Deux ans après
Le Mystère De La Chambre Jaune,
Bruno Podalydès poursuit son adaptation au cinéma de l'œuvre de Gaston Leroux, avec
Le Parfum de la dame en noir. Même auteur, même réalisateur, mais aussi mêmes acteurs et surtout même réussite. On retrouve avec grand plaisir le jeune reporter Joseph Rouletabille et son ami Sinclair, dans le Château d'Hercule, où ils devront résoudre un nouveau mystère, lié à la réapparition de Larsan / Ballmeyer.

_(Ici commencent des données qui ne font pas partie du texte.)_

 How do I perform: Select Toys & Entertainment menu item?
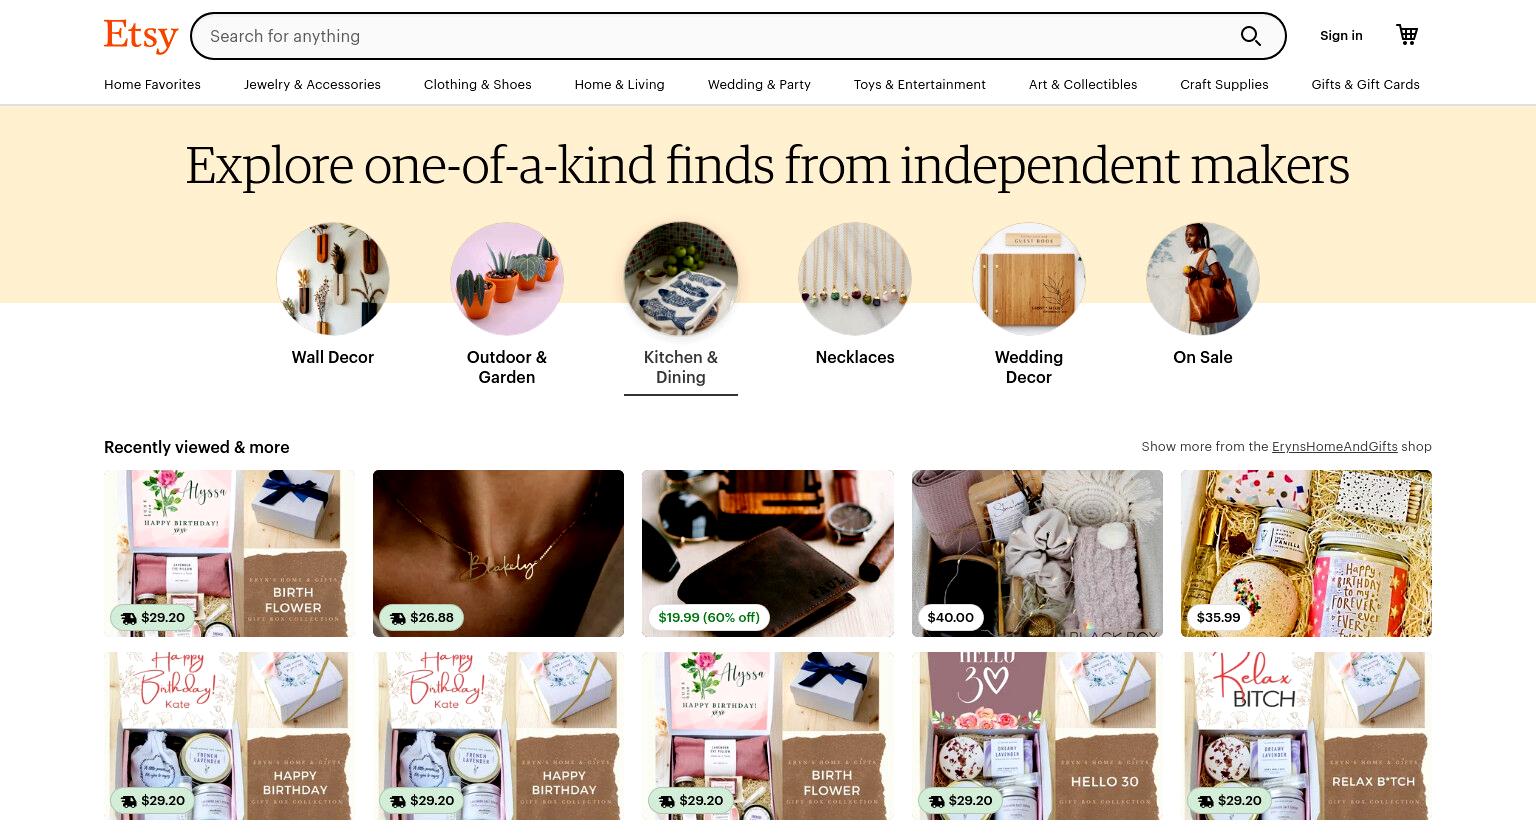tap(920, 85)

Si la mise en place est en peu rapide, surtout pour qui n'a pas vu le premier film, l'ensemble s'éclaircit assez vite pour laisser place à une enquête aussi burlesque que passionnante. Le spectateur se retrouve alors soit derrière Rouletabille - s'il a trouvé le fin mot de l'histoire avant qu'il ne soit dévoilé en détails -, ou, et c'est plus probable, derrière Sinclair un peu perdu dans cette affaire…
Aussi fantaisiste et rocambolesque que son précédent film,
Bruno Podalydès joue sur les mots et les situations, n'hésitant pas à insister sur un humour loufoque grâce à des dialogues des plus croustillants.
Malgré quelques longueurs ressenties surtout au milieu, le dénouement, rythmé et incroyable, vient clore en beauté cette nouvelle œuvre réussie d'un cinéaste français décidément à part mais génial.